When you’re told you have a disease, that’s a bad day. A doubly bad day for you in the warped world of Wirz: On the day your kidney disease was diagnosed, you woke up that morning with at least an uninjured earning capacity of a police officer – you went to bed without it, indeed supposedly with no uninjured earning capacity and therefore a default reduction to a band one.
Should a diagnosis of CKD effect your injury award? No? Yes? Maybe…?
Nicholas Wirz thinks it should because now you are not “otherwise healthy”.
We can hear Wirz shouting at us! ‘Don’t use your kidney disease example to misrepresent NWEF’s position’.
A “straw man” is when an argument is put forth —usually something extreme or easy to argue against—that is known that the opponent doesn’t support. You put forth a straw man because you know it will be easy for you to knock down or discredit. We can’t find a word that describes when the argument actually pulls a punch compared to the true position maintained by the opponent – some sort of inverse straw-man.

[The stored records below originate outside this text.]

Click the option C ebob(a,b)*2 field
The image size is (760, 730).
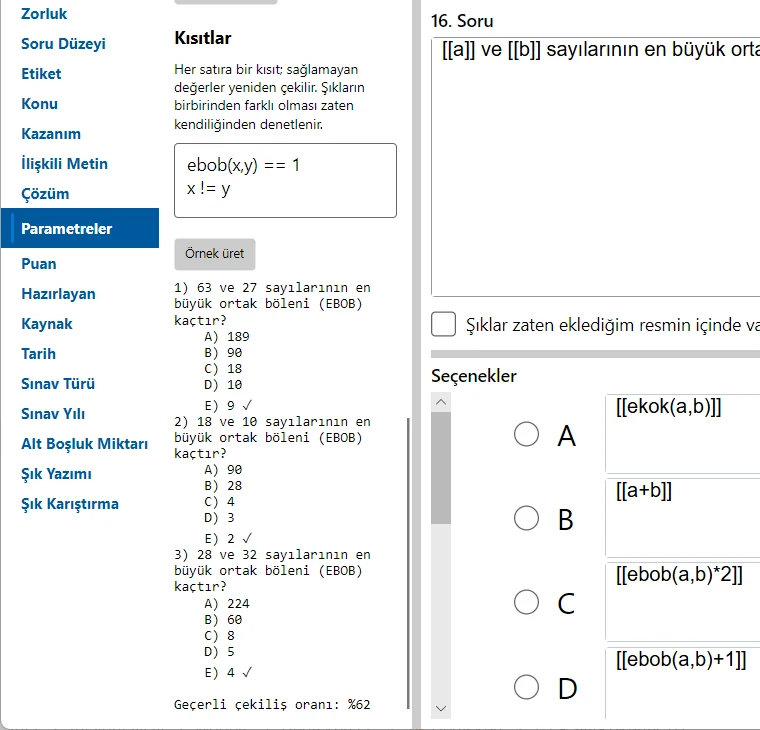point(683,602)
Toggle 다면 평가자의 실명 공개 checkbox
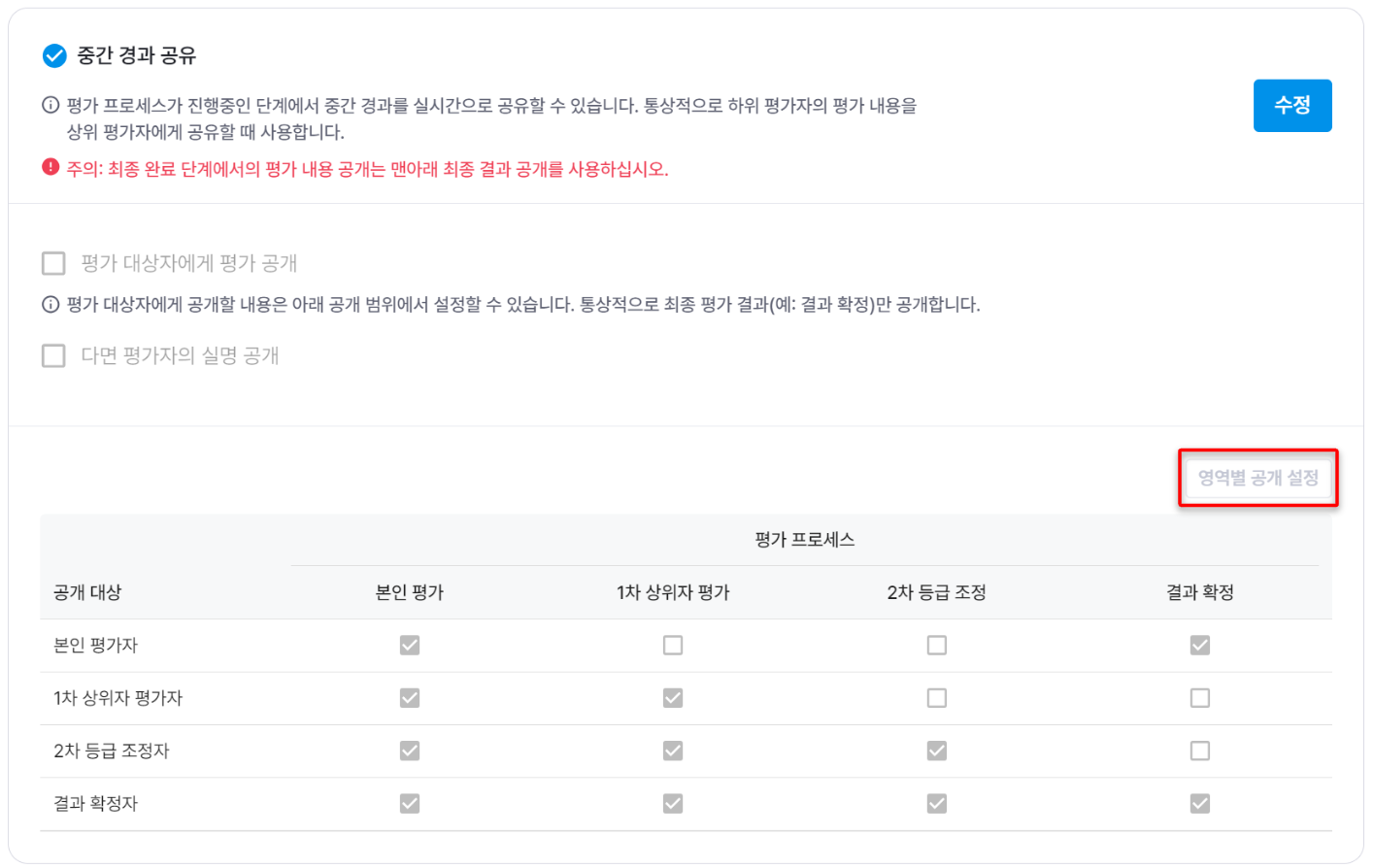 54,355
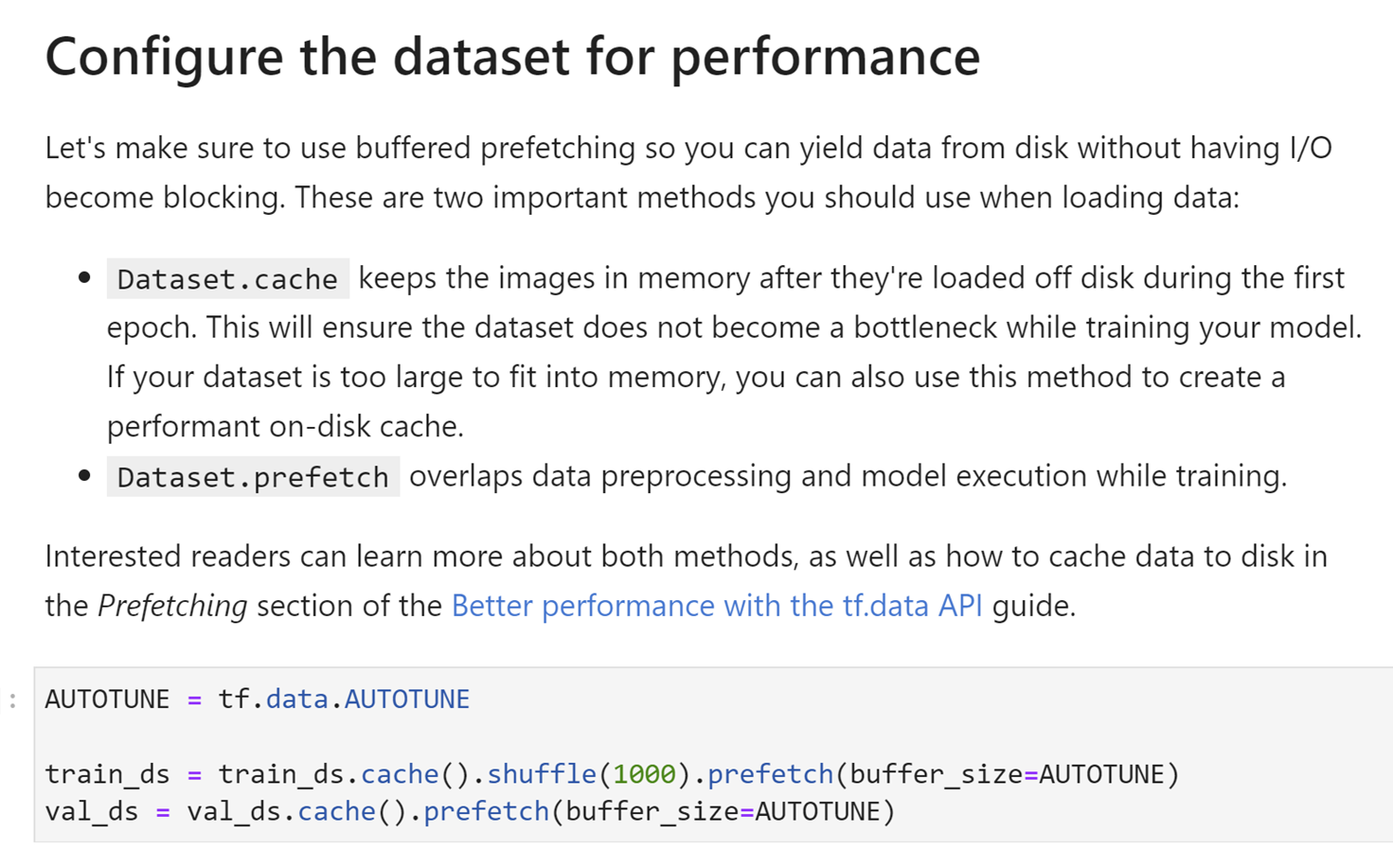Click the bullet point before Dataset.cache
Viewport: 1393px width, 868px height.
84,278
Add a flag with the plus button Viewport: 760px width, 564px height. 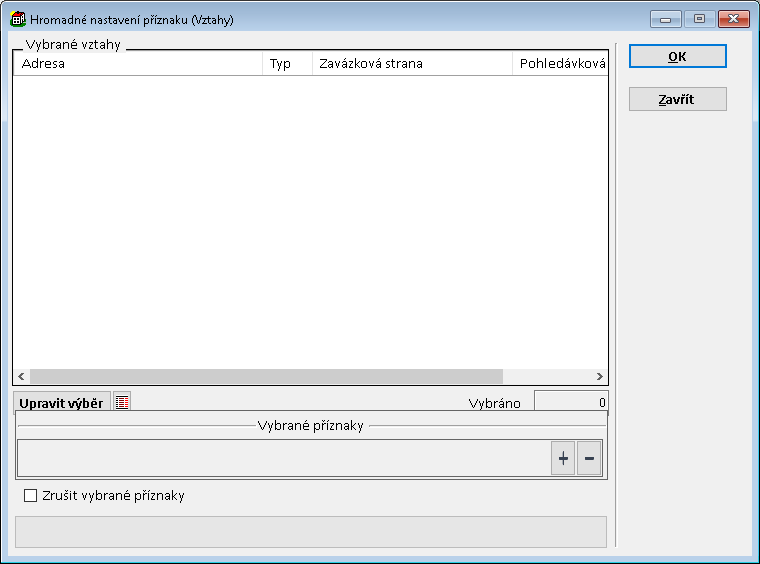click(563, 459)
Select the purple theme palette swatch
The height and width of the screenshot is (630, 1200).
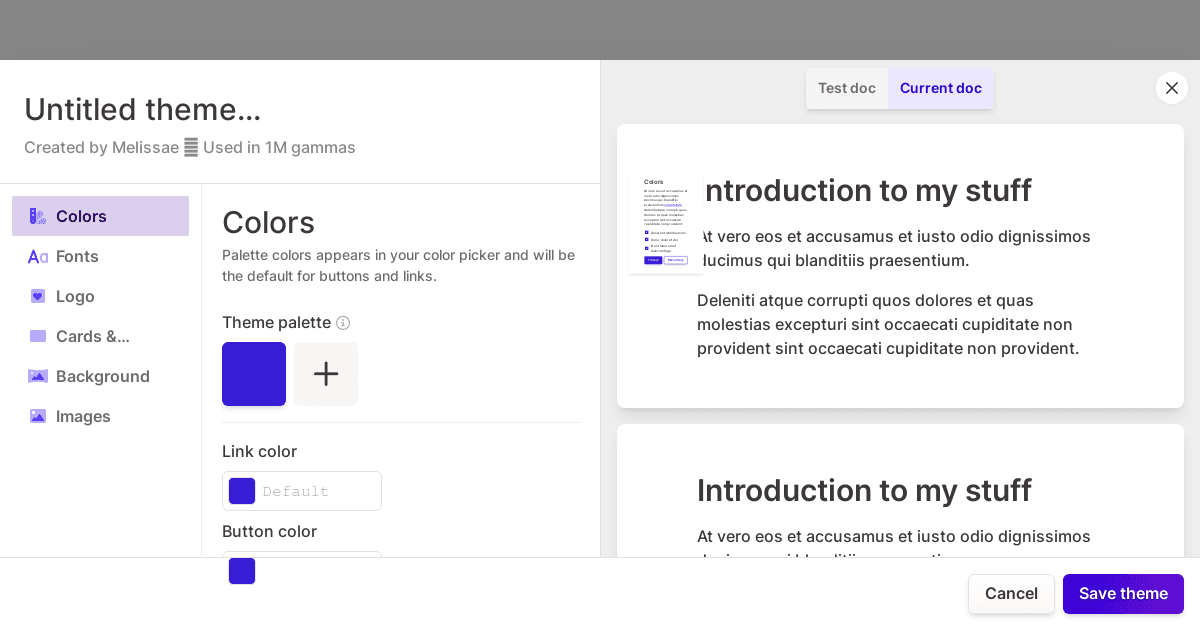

Chronic Kidney Disease? Pah!, Wirz trumps that with neurological disease, namely Parkinsons.
So let us highlight the guidance Wirz has been providing to SMPs since 2014.
e.g. if an individual were to have developed advanced Parkinson’s disease since the last review, such that he was unable to work by reason of the symptoms of that disease alone, then the uninjured earning capacity should be nil. Alternatively, if an officer were to have become generally less fit by reason of advancing age, such that he was no longer able to undertake a physically demanding job, or no longer able to work full time, then the uninjured earning capacity would be reduced accordingly.
“[…] then the uninjured earning capacity should be nil.” That line is worth repeating.
The uninjured earning capacity is the alternative universe “you“. The you that wasn’t injured; the you that excelled at life; the you that aspired to be the best and had no injury holding you back; the you back in the day when the world was your oyster. It is not the you in the real world, as you are now with co-morbidities. Co-morbidity is the presence of one or more additional diseases or disorders co-occurring with (that is, concomitant or concurrent with) a primary disease or disorder.
Is Wirz a time-lord? Can he categorically say you would have suffered from Parkinsons (or chronic kidney disease) HAD YOU NOT BEEN INJURED? Maybe the trauma led to the additional disorders? Who knows. This is as ridiculous as it gets.
Do you see what Wirz is trying to insert into the brains of those who listen to him?
A former officer has physical injuries all caused on duty. His injuries have only deteriorated and he has struggled with chronic pain and mental health issues directly related to the chronic pain. He has taken tricyclic antidepressants for long term analgesia. He has chronic kidney disease because of the decades of reliance on non-steroidal anti-inflammatory drugs.
On his fifty-eighth birthday, he is diagnosed with early onset of Parkinson’s disease. Just when he, and his family, needs his injury pension, Nicholas Wirz wants to make him a zero percent band one and remove thousand of pounds from their income.
But his duty injury is no better! Is he now two hundred percent disabled? Yes, he has a further disability but this has nothing to do with his permanent disablement for carrying out the full duties of a police officer. In effect, to reintroduce any concurrent disablement is tantamount to revisiting causation and apportionment. Such lawyer tricks have been already declared unlawful.
Wirz wants to carry his corruption to the high court in order to “clarify” how things, in his world, should be. A vulnerable person will be taken through hell just because Nicholas Wirz thinks the law needs to be tested.
This is what IODPA is dealing with. If only other organisations, those there for the support of those injured on duty, will take up the clarion call and help us to stop these abuses.